__Data extract__
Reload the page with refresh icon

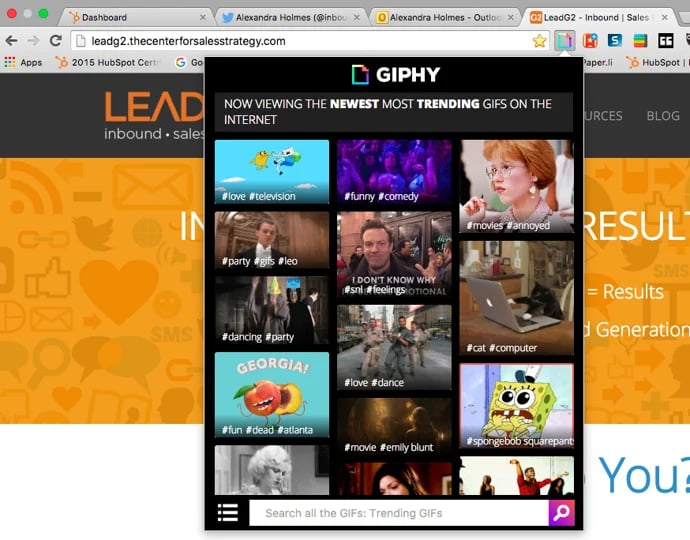pos(56,41)
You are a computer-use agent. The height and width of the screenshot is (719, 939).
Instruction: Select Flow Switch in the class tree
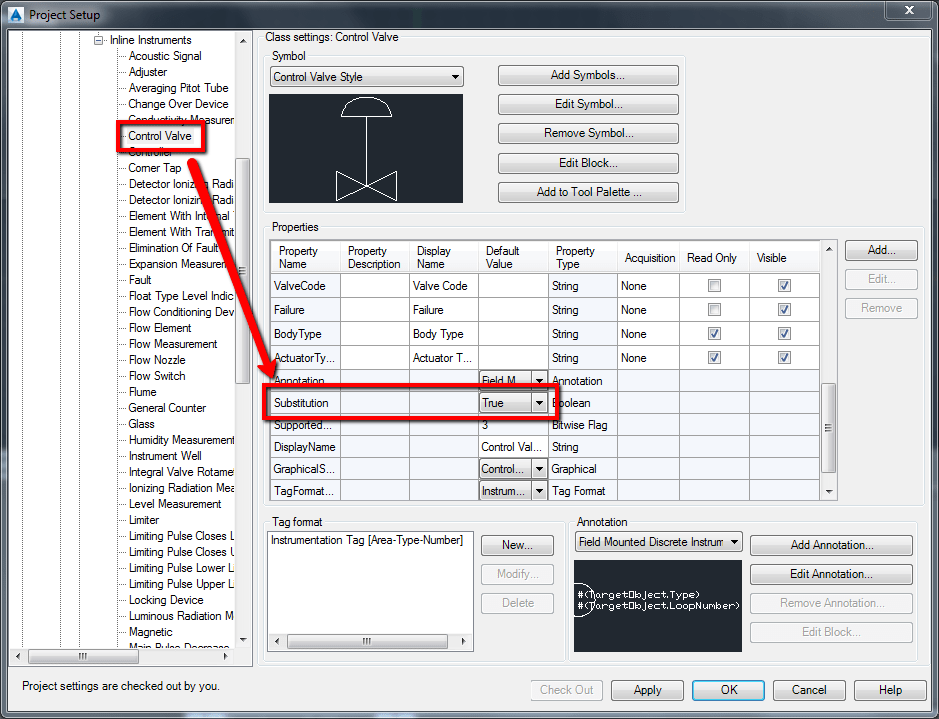[x=157, y=376]
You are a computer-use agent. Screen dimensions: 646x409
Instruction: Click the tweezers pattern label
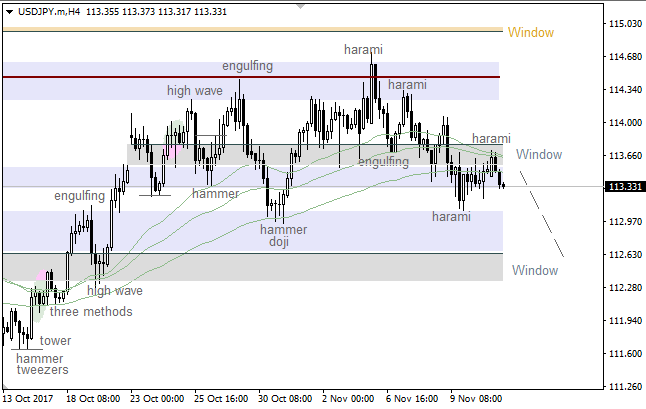point(43,370)
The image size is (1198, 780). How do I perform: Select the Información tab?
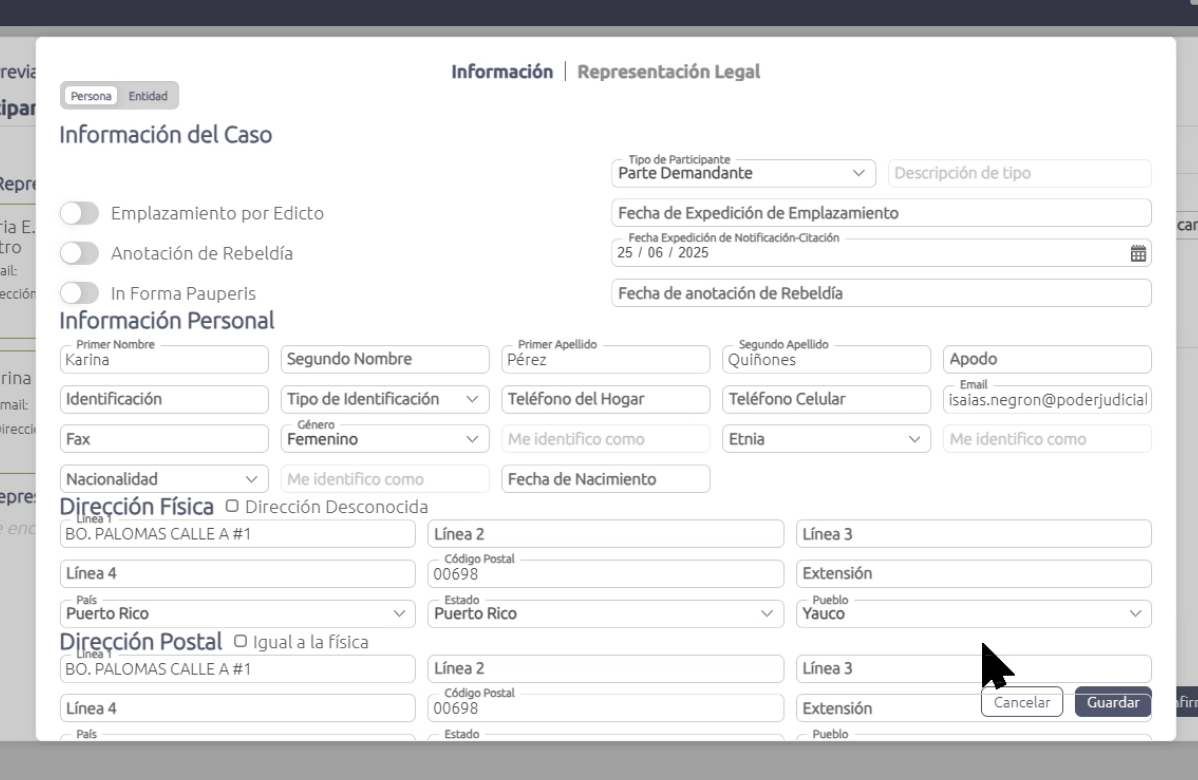click(x=501, y=72)
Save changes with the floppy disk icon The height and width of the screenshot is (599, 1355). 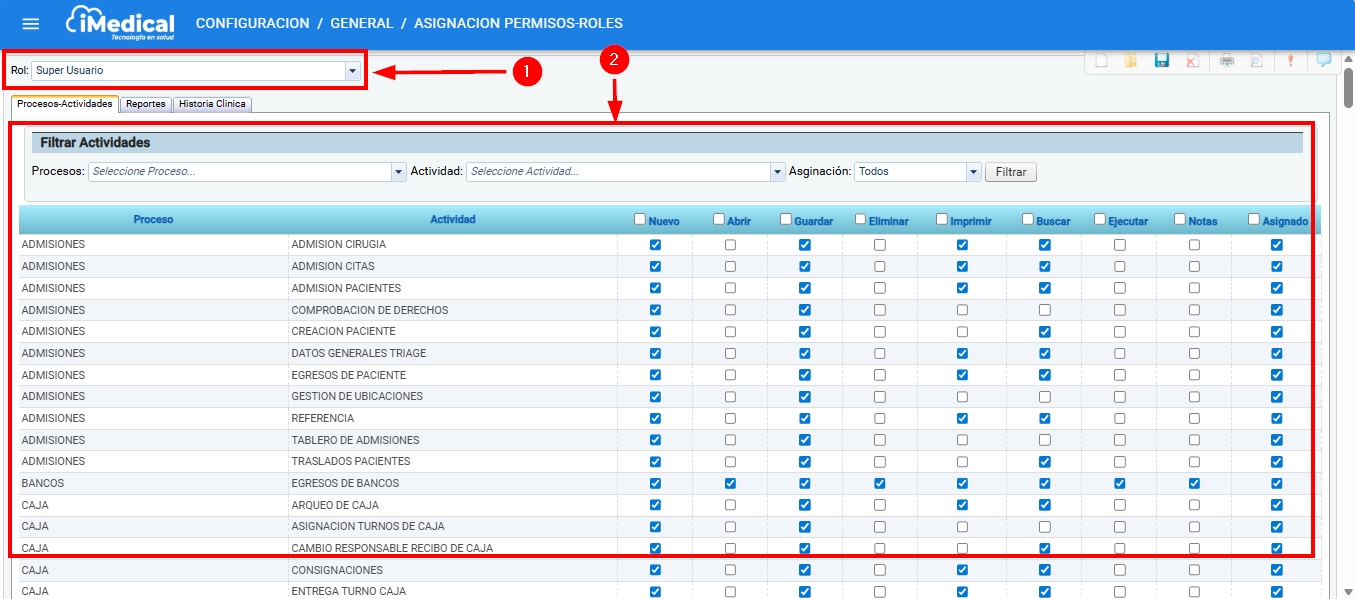1161,61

__Exercise goal__
Count the lines of the listing that contain the word "Select". Give only the number.

__Finished exercise__
2